Neither the temperatures nor the specific gravity of the waters of the two coasts have been compared, and it is only through incidental experiments that the fact has been ascertained that a few species from each coast are able to live and thrive upon the other. The conditions that are essential to, or control the existence of a species in a new region undoubtedly vary more or less according to its organization, and the effects of changes of location upon the higher crustacea have been but little studied, if at all. Above all the new-comer must have the power to sustain itself in the struggle for existence with those forms which already occupy the ground, and have been accustomed to it from long habit. Careful studies and experiments in this line of research, with reference to marine forms, would be of great practical benefit to the aims of the Fish Commission, and would probably lead to the .trans- planting of many kinds of marine products to regions which are now poorly supplied with edible forms.

A sort of transplanting of young lobsters has been going on along the New England coast, and especially the southern portion of it, ever since the well-smack lobster trade began. The fact was mentioned above that immense quantities of embryo lobsters appear at the surface of the wells in the carrier smacks during the hatching season, and as the smacks journey along they work out through the holes in the bottom of the well, and are thus constantly adding to the supply of the regions through which the smacks pass. It is unquestionable that the abundance of lobsters on the southern New England coast has been partly kept up, and probably increased at times in the past, by this transplanting of the young, and this fact was noticed and referred to over thirty years ago.
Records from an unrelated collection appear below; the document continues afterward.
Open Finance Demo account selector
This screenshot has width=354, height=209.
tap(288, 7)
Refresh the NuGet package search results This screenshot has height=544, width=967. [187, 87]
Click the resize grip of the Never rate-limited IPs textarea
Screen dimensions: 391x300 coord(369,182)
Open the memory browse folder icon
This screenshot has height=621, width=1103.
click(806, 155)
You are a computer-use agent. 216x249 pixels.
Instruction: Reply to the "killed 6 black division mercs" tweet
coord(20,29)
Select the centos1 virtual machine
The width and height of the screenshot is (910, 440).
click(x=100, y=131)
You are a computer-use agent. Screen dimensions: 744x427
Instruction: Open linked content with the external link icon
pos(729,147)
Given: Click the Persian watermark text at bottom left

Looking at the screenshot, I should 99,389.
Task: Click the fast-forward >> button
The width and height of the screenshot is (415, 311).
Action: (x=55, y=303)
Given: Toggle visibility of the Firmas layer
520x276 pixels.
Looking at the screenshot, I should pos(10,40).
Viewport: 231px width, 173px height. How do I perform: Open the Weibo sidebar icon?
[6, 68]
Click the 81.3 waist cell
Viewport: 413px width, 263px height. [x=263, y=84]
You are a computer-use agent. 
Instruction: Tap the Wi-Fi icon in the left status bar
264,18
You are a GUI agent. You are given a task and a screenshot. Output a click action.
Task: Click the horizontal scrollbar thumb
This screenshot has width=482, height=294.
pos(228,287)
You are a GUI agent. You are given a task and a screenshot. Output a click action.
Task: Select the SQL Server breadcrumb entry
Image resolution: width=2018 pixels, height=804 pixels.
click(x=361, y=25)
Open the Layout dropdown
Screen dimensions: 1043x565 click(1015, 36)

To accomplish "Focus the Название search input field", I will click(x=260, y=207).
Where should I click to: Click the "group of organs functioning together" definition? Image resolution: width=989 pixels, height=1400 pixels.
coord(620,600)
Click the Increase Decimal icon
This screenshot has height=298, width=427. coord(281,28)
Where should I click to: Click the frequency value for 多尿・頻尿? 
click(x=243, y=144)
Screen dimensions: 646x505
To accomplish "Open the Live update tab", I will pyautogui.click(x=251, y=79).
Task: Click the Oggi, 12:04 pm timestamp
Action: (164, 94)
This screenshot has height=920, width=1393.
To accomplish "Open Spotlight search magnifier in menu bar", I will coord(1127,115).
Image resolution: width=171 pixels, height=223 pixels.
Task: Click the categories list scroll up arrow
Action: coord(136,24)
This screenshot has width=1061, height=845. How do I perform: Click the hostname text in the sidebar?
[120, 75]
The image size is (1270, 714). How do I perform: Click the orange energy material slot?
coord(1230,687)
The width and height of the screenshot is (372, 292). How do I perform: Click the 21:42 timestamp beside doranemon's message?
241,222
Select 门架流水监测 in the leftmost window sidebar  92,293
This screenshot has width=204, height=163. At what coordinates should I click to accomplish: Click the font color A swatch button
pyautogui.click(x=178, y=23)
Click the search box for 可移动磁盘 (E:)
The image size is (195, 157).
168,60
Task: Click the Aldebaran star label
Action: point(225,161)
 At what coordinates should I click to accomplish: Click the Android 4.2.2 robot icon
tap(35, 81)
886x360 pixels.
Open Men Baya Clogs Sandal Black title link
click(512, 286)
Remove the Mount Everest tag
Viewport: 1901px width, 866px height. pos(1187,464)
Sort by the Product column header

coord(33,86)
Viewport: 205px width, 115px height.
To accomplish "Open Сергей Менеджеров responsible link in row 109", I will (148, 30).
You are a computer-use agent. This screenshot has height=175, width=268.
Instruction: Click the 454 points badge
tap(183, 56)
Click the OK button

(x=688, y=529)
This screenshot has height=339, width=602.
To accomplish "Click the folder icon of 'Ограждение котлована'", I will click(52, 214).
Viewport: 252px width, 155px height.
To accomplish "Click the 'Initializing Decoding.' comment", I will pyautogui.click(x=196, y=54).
The fishermen have the greatest respect for the embryo lobsters that appear in the wells of their smacks, and take great pains that no harm shall come to them.

Numerous accounts have appeared in the newspapers, from time to time, since this transplanting occurred, to the effect that many young lobsters, supposed to be the progeny of those brought over by Mr. Stone, had been taken by the fishermen in the vicinity of San Francisco.

Careful investigation, however, has failed to substantiate these reports, and the few small lobsters, so-called, that have been referred to naturalists, have proved to belong to another related genus, quite common on the California coast, but the species of which never grow to a length of more than 3 or 4 inches.

WASHINGTON, D. C., December 16, 1885.